(Source passage)
^^^^

Character.AI is under fire. The chatbot platform, which allows users to chat with AIs that personify fictional characters, is the target of several lawsuits — including one from Megan Garcia, a mother whose 14-year-old son died by suicide after becoming obsessed with one of the bots, which allegedly encouraged him to end his own life.

In the wake of that lawsuit and others, last month Character.AI made a big announcement: it would ban users under 18 years old from having “open-ended conversations” with the chatbots on its platform. It was a huge pivot for a company that says Generations Z and Alpha make up the core of its more than 6 million daily active users, who spend an average of 70 to 80 minutes per day on the platform.

Last week, I sat down with Character.AI’s new CEO, Karandeep Anand, to discuss the ban and what led to it.

According to Anand, the timing of the ban has nothing to do with the legal cases facing Character.AI. Garcia’s wrongful death lawsuit, he stressed, originates from before his time as CEO. And he defended the platform’s record on creating guardrails for under-18 users.

The ban on kids using Character.AI, Anand said, came partially as a result of new research showing the risks of chatbot usage, especially for children. “One of the contributing factors is coming from the new learnings that the longitudinal impact of chatbot interaction could be unhealthy, or is not fully understood,” he told me, pointing to research from OpenAI and Anthropic on the dangers of so-called AI sycophancy. In light of those findings, he decided allowing children on the platform was too risky.

But the ban on kids using Character.AI is not total. They will still be allowed to access Character.AI’s other features, like interacting with a short-form feed of AI-generated videos, similar to TikTok’s For You Page, which prompts users to personalize popular videos by adding their own characters, or by modifying the prompts.

^^^^

(Entries supplied)
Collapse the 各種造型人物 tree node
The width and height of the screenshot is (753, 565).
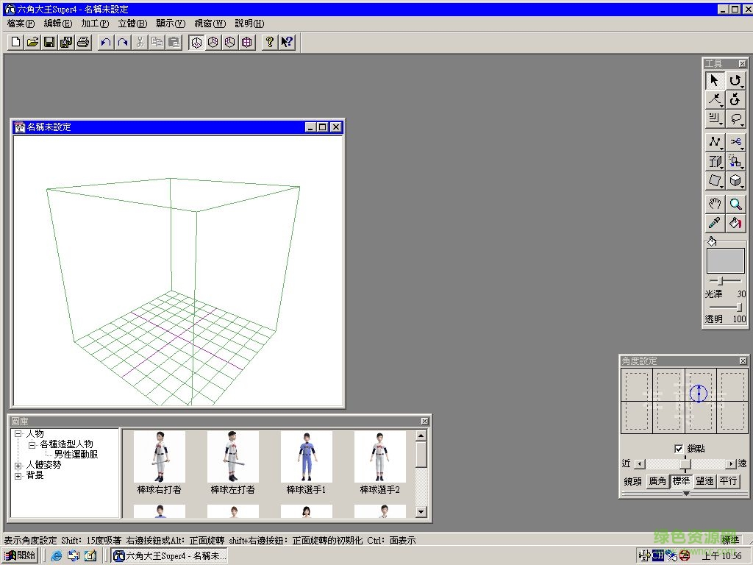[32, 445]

^^^^

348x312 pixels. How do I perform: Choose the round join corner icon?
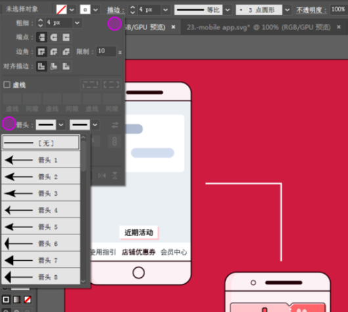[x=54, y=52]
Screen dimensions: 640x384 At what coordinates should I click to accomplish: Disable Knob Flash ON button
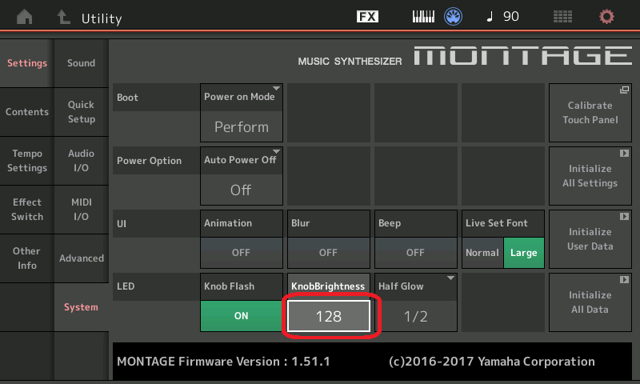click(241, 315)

^^^^

(What to work on)
a - Copy word for word the part of the Character.AI passage that begins with the words "In the wake" and ends with "on the platform.".
b - According to the Character.AI passage, how many minutes per day do the platform's daily active users spend on it on average?
You can set the items aside.

(Responses in order)
a -
In the wake of that lawsuit and others, last month Character.AI made a big announcement: it would ban users under 18 years old from having “open-ended conversations” with the chatbots on its platform. It was a huge pivot for a company that says Generations Z and Alpha make up the core of its more than 6 million daily active users, who spend an average of 70 to 80 minutes per day on the platform.

b - 70 to 80 minutes per day.